CM: How did some of your thoughts on competition originate?
Sheth: I was never comfortable that there was only one form of competition. I felt that the market was more complex than that and it was not just a perfect, or what they call, monopolistic, competition. …
I began to look at shakeouts and mergers and study the history of industries. When the automobile industry started in America, we had 500 automobile makers. It was the same thing with the agricultural equipment industry — there were 220-plus competitors. When you have so many players, it' s like perfect competition in economics, and it's what Adam Smith was talking about. Adam Smith never talked about shakeouts and consolidation. There was no concept of scale. I wanted to know what happens to these firms and I found out they eventually get consolidated. To what level? I found out it is always three — not four, five, or six. That was another surprise.

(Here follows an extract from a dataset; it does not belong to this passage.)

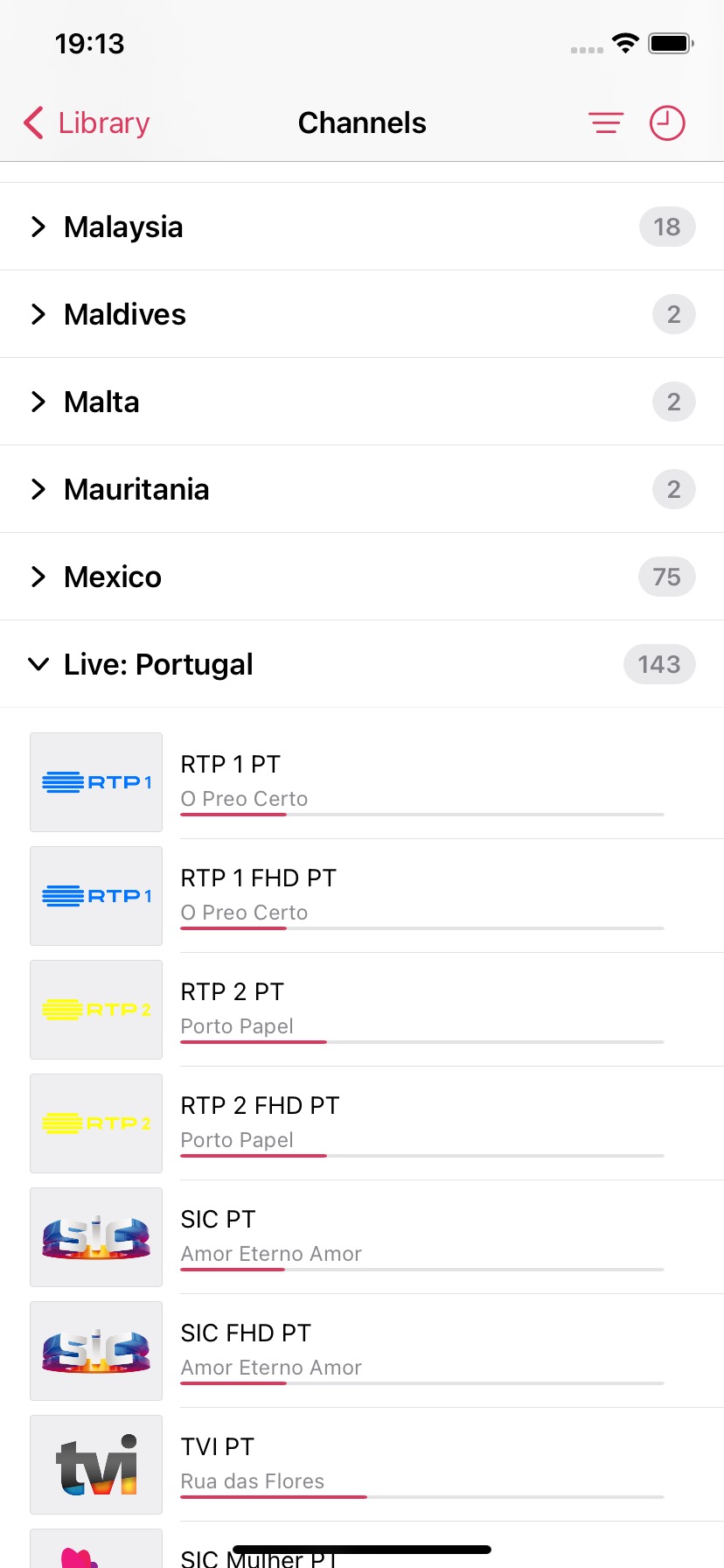Viewport: 724px width, 1568px height.
Task: Collapse the Live: Portugal group
Action: click(x=158, y=664)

CM: Your consulting work also enlightened you.
Sheth: Well, the second area had to do with my own consulting work. I became a strategy consultant to firms, starting with firms in the automobile industry such as GM and Ford. Before that, I was doing a lot of work with packaged goods companies like General Foods and Pillsbury. There, my focus was on branding, because my background is in consumer psychology. It was through my own cereal-buying experience that I realized consumers want choices from no more than three candidates. A retailer doesn't want more than three brand names stocked on their shelves.

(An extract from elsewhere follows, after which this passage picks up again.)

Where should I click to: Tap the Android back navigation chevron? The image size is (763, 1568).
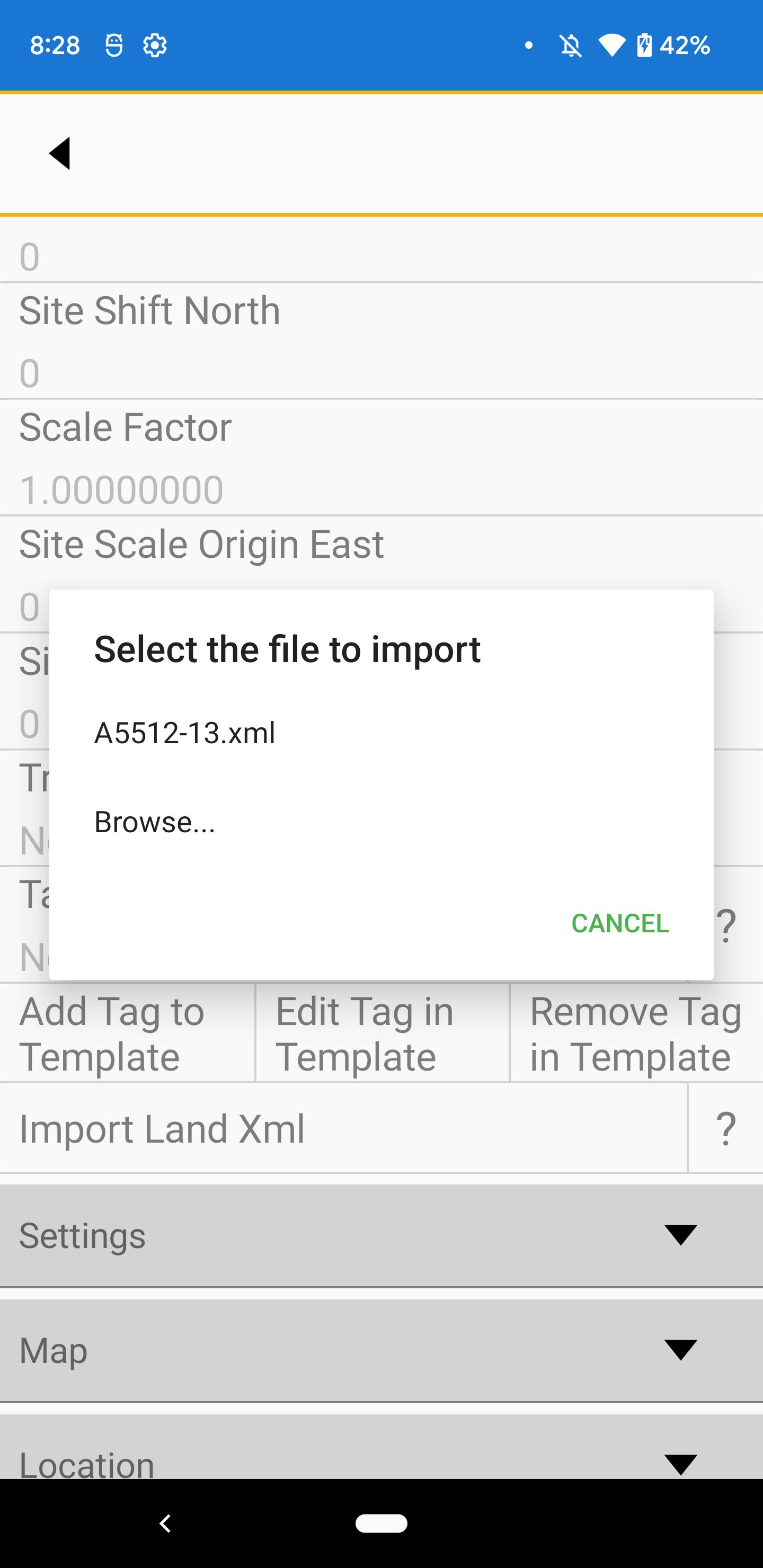click(x=165, y=1523)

The optimal number of choices any market really wants is three. I really began to understand this much more when I began working in the appliance industry. I was an advisor to Whirlpool at the time. There were three big appliance makers who were full-line. I realized that there is no choice but for American firms to go to Europe. For instance, there were three big tiremakers: Firestone, BF Goodrich, and Goodyear. When Michelin came here, it collapsed the industry. BF Goodrich collapsed and I was advising them, and suddenly I found the rule of three again. Now we have a global rule of three. Michelin is number one. Firestone is number two from Japan. And number three is Goodyear.

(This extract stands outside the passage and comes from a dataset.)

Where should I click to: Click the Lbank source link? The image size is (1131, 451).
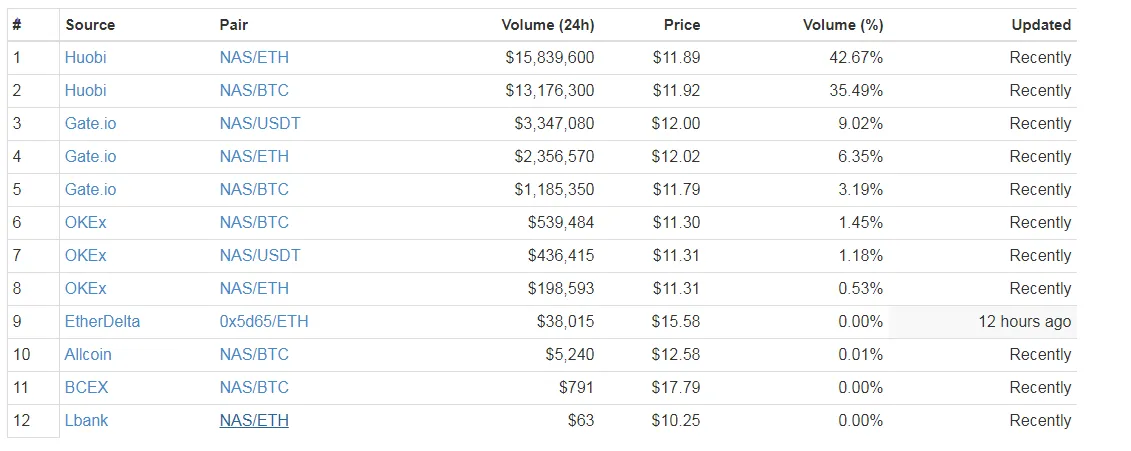click(87, 421)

CM: So, as a sector with five or more players matures, they should expect to either merge, dominate, or be taken over?
Sheth: Exactly. If you have five firms right now and none of them has really a dominant position — let's say 40% market share, which is the percent required — then it is very likely that number three, four, or five combined together can become number one. It just happened in the wireless industry. But then the Baby Bells got together. Verizon Wireless, which was Bell Atlantic and GTE, became number one. All of a sudden Sprint PCS, which was number two or three, collapsed into the number five position. The market was still maturing.
Usually, in an immature industry with five or six players remaining, it is not necessary that the number one guy will always remain number one. In fact, I was shocked when I found out that GM was nothing but a consolidator. They bought up all the failing car companies — Cadillac, Oldsmobile, Chevrolet, Pontiac, Buick — and formed a common front against Ford. And GM became number one.